[Data to examine — start]

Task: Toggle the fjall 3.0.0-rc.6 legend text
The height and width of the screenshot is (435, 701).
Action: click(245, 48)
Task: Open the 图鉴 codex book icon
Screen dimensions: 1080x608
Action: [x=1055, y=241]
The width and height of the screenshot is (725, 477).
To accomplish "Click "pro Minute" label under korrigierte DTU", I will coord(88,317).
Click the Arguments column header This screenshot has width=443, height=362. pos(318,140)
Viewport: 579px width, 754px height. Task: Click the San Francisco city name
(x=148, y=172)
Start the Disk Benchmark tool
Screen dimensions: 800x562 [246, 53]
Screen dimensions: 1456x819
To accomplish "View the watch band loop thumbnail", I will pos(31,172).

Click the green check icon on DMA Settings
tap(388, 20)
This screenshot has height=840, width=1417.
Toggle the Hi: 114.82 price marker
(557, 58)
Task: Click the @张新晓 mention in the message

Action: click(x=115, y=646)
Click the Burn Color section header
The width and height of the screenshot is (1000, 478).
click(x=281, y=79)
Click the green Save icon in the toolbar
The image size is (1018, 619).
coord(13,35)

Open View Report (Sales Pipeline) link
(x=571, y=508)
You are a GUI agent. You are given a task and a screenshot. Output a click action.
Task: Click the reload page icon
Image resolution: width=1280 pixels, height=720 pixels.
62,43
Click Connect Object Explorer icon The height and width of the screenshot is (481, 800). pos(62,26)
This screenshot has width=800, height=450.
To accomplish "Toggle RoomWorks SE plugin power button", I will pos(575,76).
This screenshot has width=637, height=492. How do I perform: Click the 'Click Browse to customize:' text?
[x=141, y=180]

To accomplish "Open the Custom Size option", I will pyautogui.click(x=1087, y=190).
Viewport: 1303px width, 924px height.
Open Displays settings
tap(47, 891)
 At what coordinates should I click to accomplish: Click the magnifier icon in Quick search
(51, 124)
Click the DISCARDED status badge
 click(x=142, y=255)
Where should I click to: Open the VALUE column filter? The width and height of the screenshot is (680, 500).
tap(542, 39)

[Data to examine — finish]

■ **Brief**:
Once you have read the data, copy all of it out exactly.

■ **Answer section**:
Task: Toggle the fjall 3.0.0-rc.6 legend text
The height and width of the screenshot is (435, 701).
Action: click(245, 48)
Task: Open the 图鉴 codex book icon
Screen dimensions: 1080x608
Action: [x=1055, y=241]
The width and height of the screenshot is (725, 477).
To accomplish "Click "pro Minute" label under korrigierte DTU", I will coord(88,317).
Click the Arguments column header This screenshot has width=443, height=362. pos(318,140)
Viewport: 579px width, 754px height. Task: Click the San Francisco city name
(x=148, y=172)
Start the Disk Benchmark tool
Screen dimensions: 800x562 [246, 53]
Screen dimensions: 1456x819
To accomplish "View the watch band loop thumbnail", I will pos(31,172).

Click the green check icon on DMA Settings
tap(388, 20)
This screenshot has height=840, width=1417.
Toggle the Hi: 114.82 price marker
(557, 58)
Task: Click the @张新晓 mention in the message

Action: click(x=115, y=646)
Click the Burn Color section header
The width and height of the screenshot is (1000, 478).
click(x=281, y=79)
Click the green Save icon in the toolbar
The image size is (1018, 619).
coord(13,35)

Open View Report (Sales Pipeline) link
(x=571, y=508)
You are a GUI agent. You are given a task and a screenshot. Output a click action.
Task: Click the reload page icon
Image resolution: width=1280 pixels, height=720 pixels.
62,43
Click Connect Object Explorer icon The height and width of the screenshot is (481, 800). pos(62,26)
This screenshot has width=800, height=450.
To accomplish "Toggle RoomWorks SE plugin power button", I will pos(575,76).
This screenshot has width=637, height=492. How do I perform: Click the 'Click Browse to customize:' text?
[x=141, y=180]

To accomplish "Open the Custom Size option", I will pyautogui.click(x=1087, y=190).
Viewport: 1303px width, 924px height.
Open Displays settings
tap(47, 891)
 At what coordinates should I click to accomplish: Click the magnifier icon in Quick search
(51, 124)
Click the DISCARDED status badge
 click(x=142, y=255)
Where should I click to: Open the VALUE column filter? The width and height of the screenshot is (680, 500).
tap(542, 39)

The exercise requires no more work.